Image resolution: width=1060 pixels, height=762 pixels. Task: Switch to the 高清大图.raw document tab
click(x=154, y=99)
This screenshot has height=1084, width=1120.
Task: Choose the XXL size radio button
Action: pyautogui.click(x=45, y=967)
======
### PROBLEM TO SOLVE
Repeat all the records with every "pixels" swapped for "px", and change nothing else.

### CORRECT ANSWER
Image resolution: width=1060 px, height=762 px. Task: Switch to the 高清大图.raw document tab
click(x=154, y=99)
This screenshot has height=1084, width=1120.
Task: Choose the XXL size radio button
Action: pyautogui.click(x=45, y=967)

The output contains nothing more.